Sutherland Mausoleum, Trentham

(originally written on Sep 15, 2019)

By the side of the busy A34 at Trentham stands a most unusual building, the Sutherland Mausoleum, a monolithic memorial for the immensely wealthy Dukes of Sutherland, who formerly resided at the now-demolished Trentham Hall. It is hugely solid looking affair, built in 1808 of huge blocks of stone, and topped with what looks like the afterthought of an oddly-shaped cross. Its unusual Egyptian-influenced neo-classical style looks less sinister than it used to, as its former blackened appearance caused by over 200 years of proximity to the industries of Stoke on Trent has been cleaned up in recent years. The remains of just 10 people lie within its walls, but it is surrounded by the graves of many lesser mortals, whose memorials lie abandoned in varying states of decay, while the land to the rear is being gradually reclaimed by nature.
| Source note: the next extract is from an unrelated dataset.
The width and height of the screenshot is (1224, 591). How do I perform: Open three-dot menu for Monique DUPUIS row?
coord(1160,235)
All around lie stone slabs in disarray, green with moss and lichens, many broken by the intrusion of tree roots forcing their way up through the ground. Under the shade of yew trees, holly and brambles are beginning to form spiky thickets over and around the crumbling stones, which commemorate people from the early 19th century onwards, graves whose abandonment must go back at least a century. Nature is taking back the site a little more year by year.
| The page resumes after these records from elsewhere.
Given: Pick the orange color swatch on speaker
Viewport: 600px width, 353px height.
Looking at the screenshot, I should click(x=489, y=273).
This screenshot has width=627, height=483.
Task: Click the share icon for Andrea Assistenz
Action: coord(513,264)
Many of the graves’ inscriptions are too weathered to make out, but here lie Sarah and Ann, the two wives of John Hall, from 1826 and 1828, who died in their early 20’s, leaving him a widower twice within two years. The pitifully small coffin-shaped stone of little William Robert, aged 8 years and 9 months, records him as having “gone to his heavenly Father”, in sharp contrast to the handsome memorial to William Buchanan, Woodranger to the Duke of Sutherland, who reached the impressive age of 93. The slabs lie tilted this way and that, as the slow but inexorable progress of new tree growth undermines even the weightiest stones ; in one corner they lie crammed together like so many unmade beds, scattered with the fallen branches of many seasons, gradually sinking down into the earth. There is a sadness about the place in spite of the bright autumn sunshine, these forlorn and forgotten resting places lying in the shadow of the Mausoleum. There must be dozens of people laid to rest in this oldest part of the cemetery, tidied away so as not to detract from the magnificence of a grandiose memorial to the wealthy. How unjust, now as then.